Can You Landscape In Winter?

by Ben Bowen

Can landscaping be done in the winter?

Portland, OR winters are fairly mild. December, our coldest month, still has an average high of 48 degrees. Snow and ice are fairly uncommon and short lived.

So yes, your landscaping can be done in the winter.  

Should I landscape in the winter? 

If you decide to tackle a yard renovation December - March, there are a few disadvantages, but also some potential advantages.

Winter Landscaping Cons: 

  • The project will move more slowly. The days are shorter and wetter, so the job will take a little longer.
  • Slopes are tricky. If your landscape involves a steep slope, parts of it may not be possible to tackle. 
  • Coffee cups. There will be more coffee cups on site, as the crew tries to stay warm. Ross NW Watergardens has very high coffee standards, preferring Extracto or Coava- so at least it won't be cheap coffee cups.

Gardens Completed in Winter:

Winter Landscaping Pros: 

  • You will get our full attention. During the summer we may be divided between 2-4 projects at one time. In the winter it's 1-2. 
  • Your project will be ready for spring. Enjoy every possible minute of your new paver patio, water feature, or outdoor kitchen. 
  • Entertainment. You don't have anything to do on those gray winter days anyways. At least you can sit by the fire, drink your Stumptown, and watch us work in the mud. 

Winter Landscaping Projects

Ross NW Watergardens has completed extensive landscape renovations during the winter. These included water features, patios, retaining walls, irrigation systems, new plants, and more. Contemporary or modern landscapes often utilize large amounts of hardscape, making them great winter projects.

The key to successful winter projects is knowing what to do and when to do it. We do not do anything with mortar if there is going to be a freeze within 24 hrs. We don't plant if the high is under 35 degrees. We leave extra time for cleanup at the end of each day.


And if there is ice or snow on the roads?
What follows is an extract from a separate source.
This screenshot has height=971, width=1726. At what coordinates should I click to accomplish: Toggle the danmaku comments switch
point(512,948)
We just hit the pause button for a day or two. 

Don't let winter get in the way of your project. Contact us and we can discuss your project and when it can best be done.
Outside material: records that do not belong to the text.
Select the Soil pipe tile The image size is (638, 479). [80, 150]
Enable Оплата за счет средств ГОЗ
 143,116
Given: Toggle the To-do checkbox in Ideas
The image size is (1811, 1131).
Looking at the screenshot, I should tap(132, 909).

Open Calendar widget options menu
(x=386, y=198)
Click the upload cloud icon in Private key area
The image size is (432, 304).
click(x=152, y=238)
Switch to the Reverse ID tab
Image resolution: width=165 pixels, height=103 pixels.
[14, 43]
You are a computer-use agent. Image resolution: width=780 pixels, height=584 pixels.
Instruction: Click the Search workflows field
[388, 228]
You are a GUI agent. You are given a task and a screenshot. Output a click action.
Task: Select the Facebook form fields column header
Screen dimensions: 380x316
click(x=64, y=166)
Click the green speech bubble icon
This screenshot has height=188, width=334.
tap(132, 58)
Can I Plant In The Winter?

Will it be too cold to plant? I get this question all the time as I fill up our winter schedule. And it's understandable.

If you are going to invest in a bunch of new plants you want to be sure they are getting off to a good start. If that means waiting for spring, so be it. You want to plant at the best time. Right?
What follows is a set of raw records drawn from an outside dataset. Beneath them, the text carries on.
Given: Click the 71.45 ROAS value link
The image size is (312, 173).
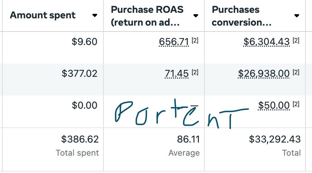Looking at the screenshot, I should coord(176,73).
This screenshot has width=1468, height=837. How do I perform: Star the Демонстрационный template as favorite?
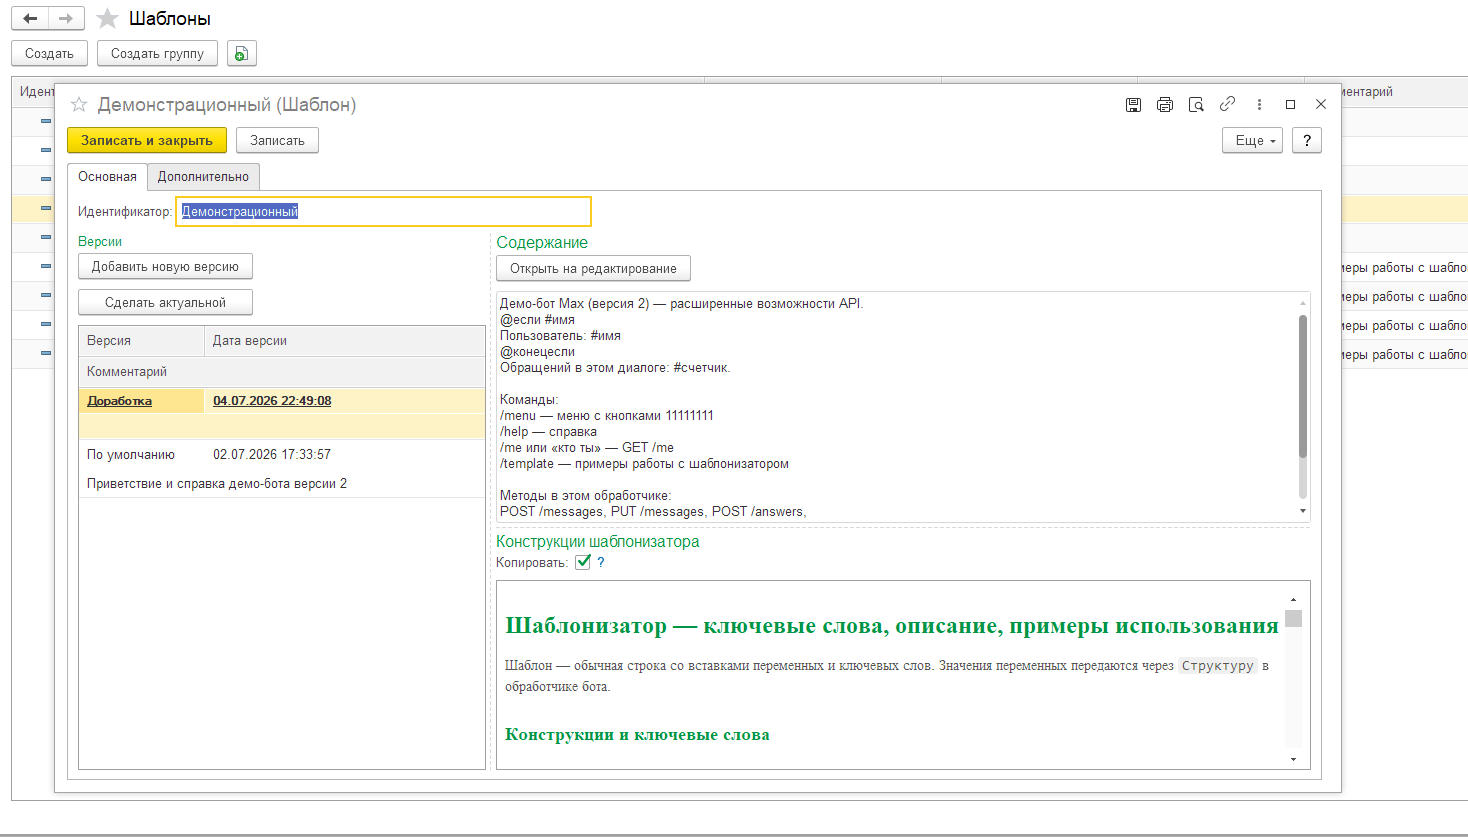[79, 104]
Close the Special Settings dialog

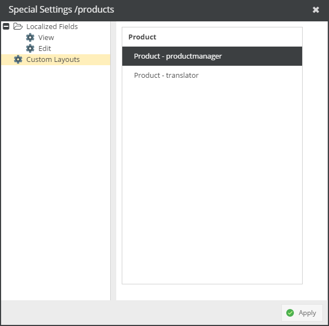[316, 10]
The good news- for you, your plants, and for me- is that our Portland winters pose little danger to your new Fastiagate Mugo Pine or Manzanita. Here's why:

  • Our winters are just not that cold.
  • Many plants go dormant in the winter. This makes them less susceptible to damage or shock while planting. Planting or transplanting in the winter is like moving your sleeping kid from the car to their bed- potentially easier than the regular routine!

When Is It Too Cold To Plant?

I can't give you an exact temperature, but I can tell you when we won't plant. If the ground is frozen, or will shortly be frozen, to a depth of 6" or more we wait for the temperature to rise. Every couple of years we get a string of 4-5 days with lows in the teens and highs below freezing. Don't plant then. 

If it's just our regular wet and cold-ish winter weather? Plant away. Consider adding a little extra compost or mulch to insulate the root ball. Then go drink some hot chocolate.

Benefits Of Winter Planting

Are there perks to winter planting? There can be. As I mentioned above, dormant plants are protected from shock. And as the weather warms late in February your plants will already be in place and getting established. That's a protection against the heat of summer (the real threat to your plants!)

So, put on your Muck boots, gloves, and jacket. Take the Subaru to your local nursery for some discounted plants. Plant away and enjoy them as they wake in the spring!